• Your assignment:
Repeat the entries verbatim.

• Input records:
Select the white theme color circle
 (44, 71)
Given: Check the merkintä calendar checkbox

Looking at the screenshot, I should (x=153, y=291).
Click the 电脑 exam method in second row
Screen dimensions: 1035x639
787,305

• Exercise result:
Select the white theme color circle
 (44, 71)
Given: Check the merkintä calendar checkbox

Looking at the screenshot, I should (x=153, y=291).
Click the 电脑 exam method in second row
Screen dimensions: 1035x639
787,305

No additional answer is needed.